[start of Source text]
Did we switch minds here? I thought YOU were saying that the 1960s riots were caused by redlining.

How you think desegregation was being handled and what actually took place are two separate things.

Again, please tell me how I'm wrong.

3. Widening the gap? A lot of widening was done by the segregationist redlining policies which created ghettos and as a result public housing projects. HUD can fix the problem once it gets greater powers, which hopefully will happen this year or next. Basically, if any city takes federal money for anything, it also has to do something to reintegrate as well. For example, every apartment tower should require a percentage of affordable units. Every freeway expansion should be required to build community centers and plant trees in low income areas. If you make a mess, make some effort to fix it.

That's not fixing the problem. Public housing tends to keep people poor, and even with food assistance, recipients often sell it off or otherwise abuse it and let their kids go hungry.

Finally, I'm not calling you a racist, but you seem rather indifferent to the lasting result of redlining. It has created areas where you are trapped, and nearly impossible to escape. South side Chicago and areas like it in every city in the country. Like the report says I'm my sure if you're really familiar with what's actually going on in these areas. I know. I go to neighborhoods every day you wouldn't dare step in, for various reasons: eating, haircuts, basketball, boxing. And there's a different reality there. Kids are forced to join gangs. If they don't they are brutally beaten and sometimes die. If they leave they die. One of my friends was killed for leaving a gang. Another has a hit on him for leaving one. People don't even know if they'll make it home from school safely. This is a reality you'll never understand, and the fact that it was created by greater powers and hasn't been reversed except for a few short years of good work by George Romney is sad and pathetic.
[end of Source text]
(Exercises to complete)
a) Restate word for word the part of the redlining passage that opens with the words containing "Again, please tell" and closes with "kids go hungry.".
b) Does the redlining passage agree with each statement? Answer yes or no and quote the words that decide it. (i) HUD can fix the problem once it gets greater powers. (ii) Every apartment tower should require a percentage of affordable units. (iii) One of the friends mentioned was killed for joining a gang.
The lines below this point come from a different source than the redlining passage.
[start of Data section]
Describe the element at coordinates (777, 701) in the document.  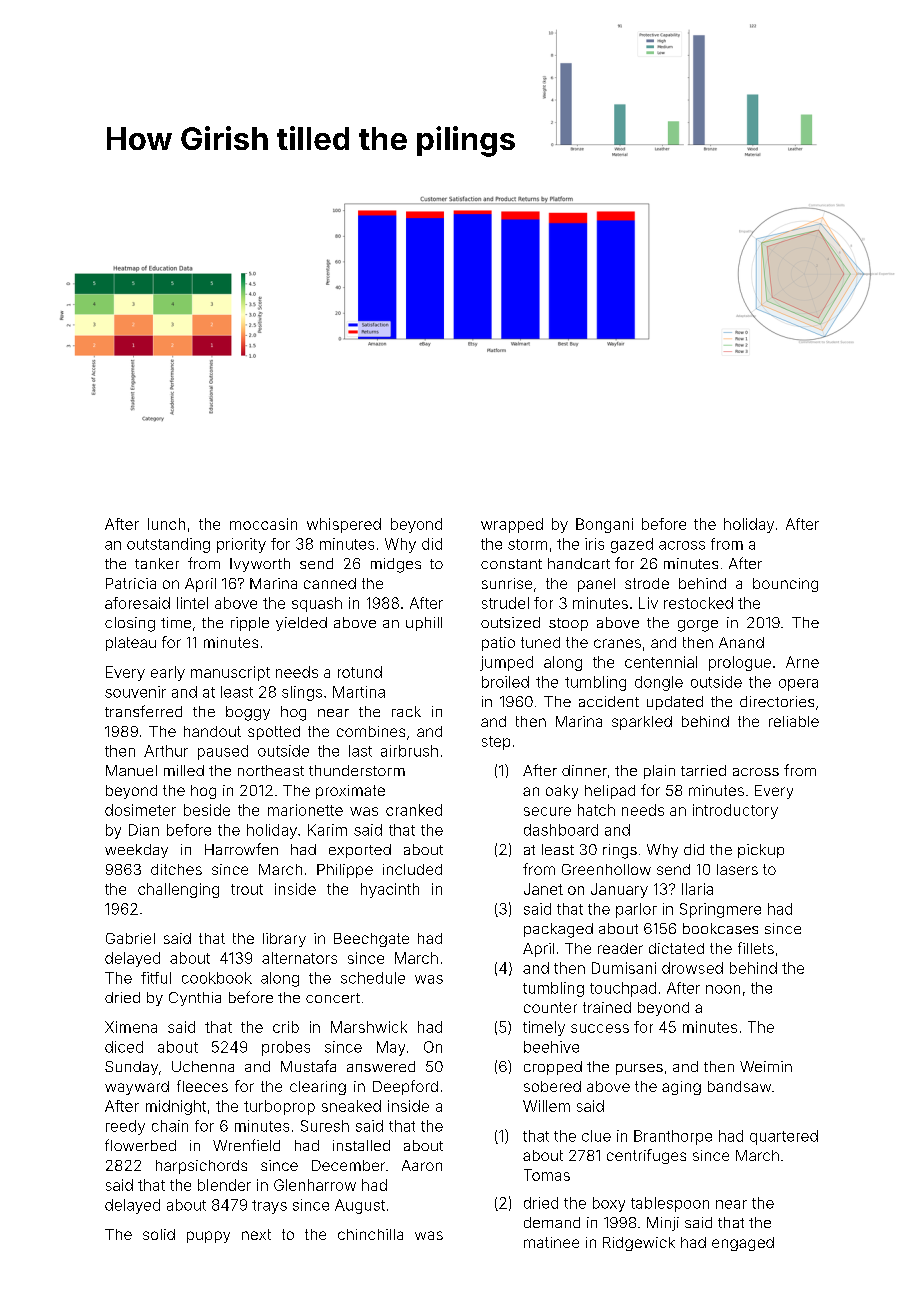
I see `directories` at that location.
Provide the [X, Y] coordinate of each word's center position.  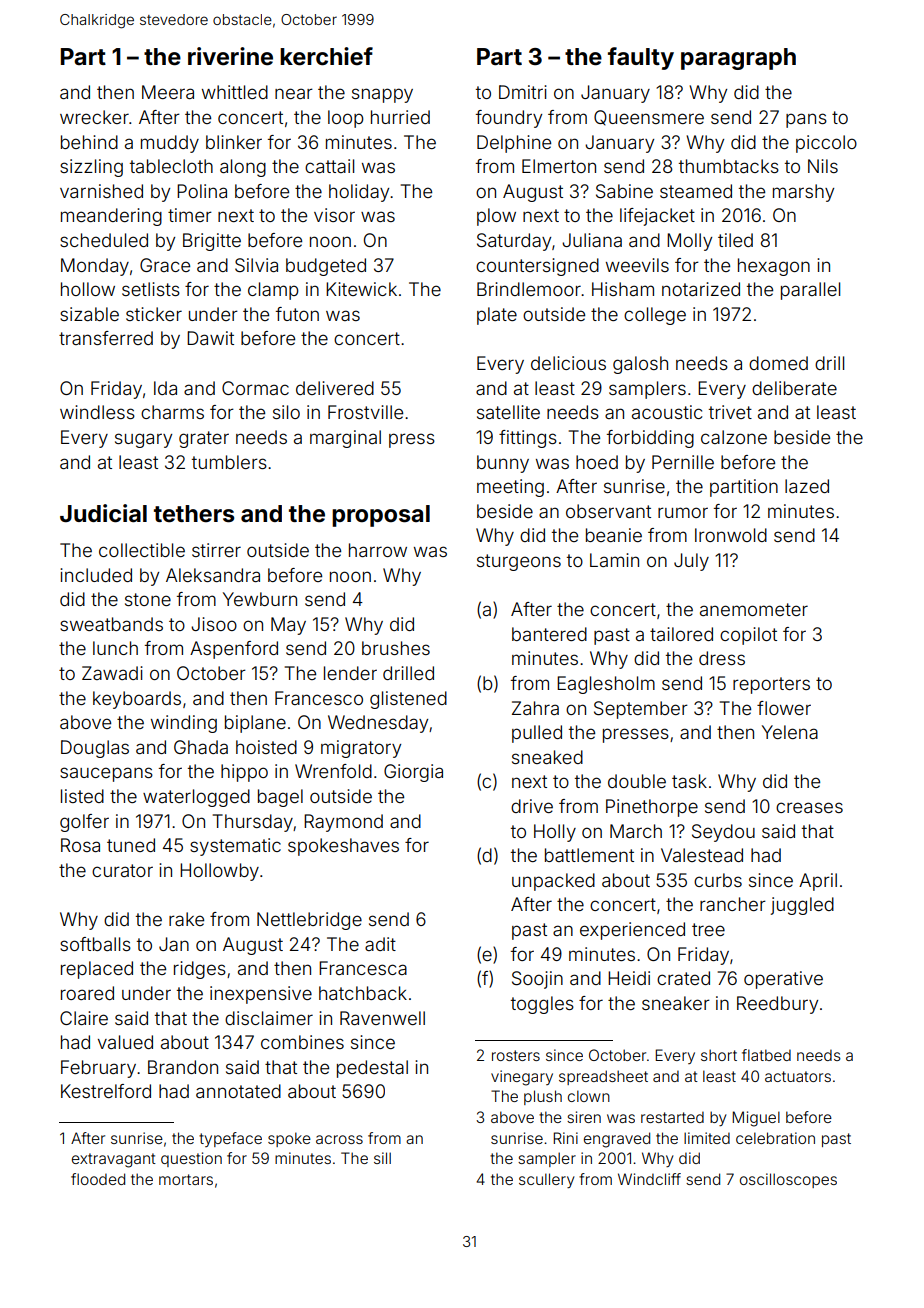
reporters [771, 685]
[end of Data section]
(Worked answers)
a)
Again, please tell me how I'm wrong.

3. Widening the gap? A lot of widening was done by the segregationist redlining policies which created ghettos and as a result public housing projects. HUD can fix the problem once it gets greater powers, which hopefully will happen this year or next. Basically, if any city takes federal money for anything, it also has to do something to reintegrate as well. For example, every apartment tower should require a percentage of affordable units. Every freeway expansion should be required to build community centers and plant trees in low income areas. If you make a mess, make some effort to fix it.

That's not fixing the problem. Public housing tends to keep people poor, and even with food assistance, recipients often sell it off or otherwise abuse it and let their kids go hungry.

b)
(i) Yes: "HUD can fix the problem once it gets greater powers"
(ii) Yes: "every apartment tower should require a percentage of affordable units"
(iii) No: "One of my friends was killed for leaving a gang."